Render this sentence from the post about the hospital Quiet Rooms into Spanish: "She had no one else to tell the story to."

» QUOTED PASSAGE:
- Opening Delimiter -

Wednesday, December 2, 2009

The Lucky Ones

There are a few "Quiet Rooms" adjacent to the Ottawa Civic Hospital's intensive care unit. According to the signs on the doors, they're primarily intended as meeting rooms where doctors can talk with families; also according to the signs, what they absolutely are not to be used for is a personal family space (even though families who have call to spend time in the ICU could probably use it.) According to the signs, families aren't allowed to lay any territorial claim to a Quiet Room for any length of time, with the exception of the aforementioned doctor meetings.

So when, having been asked politely to leave Lisa's side for a few minutes while the nurses took care of some stuff, I wandered by the Quiet Rooms and saw hand-written signs claiming the Quiet Rooms for specific families taped right next to the much-more-official-looking "families aren't allowed to claim the Quiet Rooms" signs, I did something I came to regret. That these families could be so insensitive to everyone else, that they'd so egregiously violate the rules and take for themselves what was intended for communal use made my blood boil. I was seething, so much so that I suggested to Mum that I might go give a piece of my mind to the diminutive woman who had the nerve to give me a slight, anxious smile as we walked past the cracked door of the room she'd staked out.

Mum told me to leave it, and I did, but I was furious. When I ran into the woman from the room in the elevator a few hours later, it was all I could do not to unleash a flood of abuse on her. When she started talking to me--to me, the selfish so-and-so, like she hadn't done anything wrong--I could feel my blood pressure rising. And when she'd finished talking--she was a rambler, so it took awhile--I was absolutely disgusted.

With myself.

This woman's daughter was in a car accident a few days ago. The daughter's boyfriend wasn't wearing a seatbelt and was killed pretty much instantly. The daughter had several skin grafts, which apparently weren't doing whatever skin grafts are intended to do. Worse than that, the doctors believed that somewhere in her daughter's midsection there was a hole, a hole that apparently was doing a fair amount of damage, a hole they were having trouble finding.

I heard this story three times; once in the elevator, twice when I chanced to wander by the woman and hear her telling it to other people she didn't know. She had no one else to tell the story to.

She's a single mom--or she was and I hope she still is and her daughter gets better (signs were positive, last I heard.) Her family consists of her daughter, her mother, and her stepfather--and her mother's not in the best of health and her stepfather's got issues with hospitals. This woman had been in the ICU for three consecutive days, her only respite coming when the doctors asked her to step out to work on her daughter and a few hours spent alone in the Quiet Room I'd so resented her for taking for herself.

I found out about Lisa's heart attack Saturday around 7PM. I'd travelled I don't know how many miles, hundreds if not thousands, to be with her before noon on Sunday. Dad was already here, having spent the week prior to the surgery that led to this disaster to help Lisa and her husband and daughter, Harvey and Cevyn. Mum got there a few hours after I did. When we got the neurologists' first assessment, I called Tiina; she was here in under 24 hours. Harvey's sister, who lives several hours from a city with an international airport, arrived a few hours after that.

- Closing Delimiter -

» RECORDED DATA:
- Opening Delimiter -

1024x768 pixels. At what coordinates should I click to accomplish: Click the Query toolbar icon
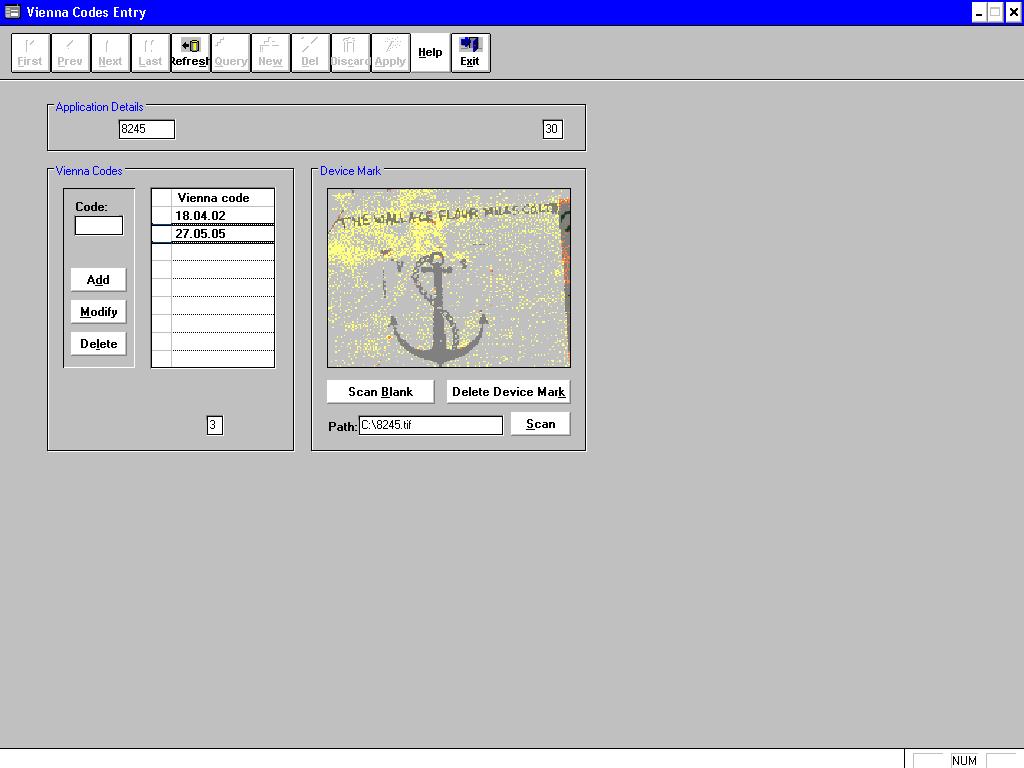click(x=230, y=53)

- Closing Delimiter -

» RESULT: No tenía a nadie más a quien contarle la historia.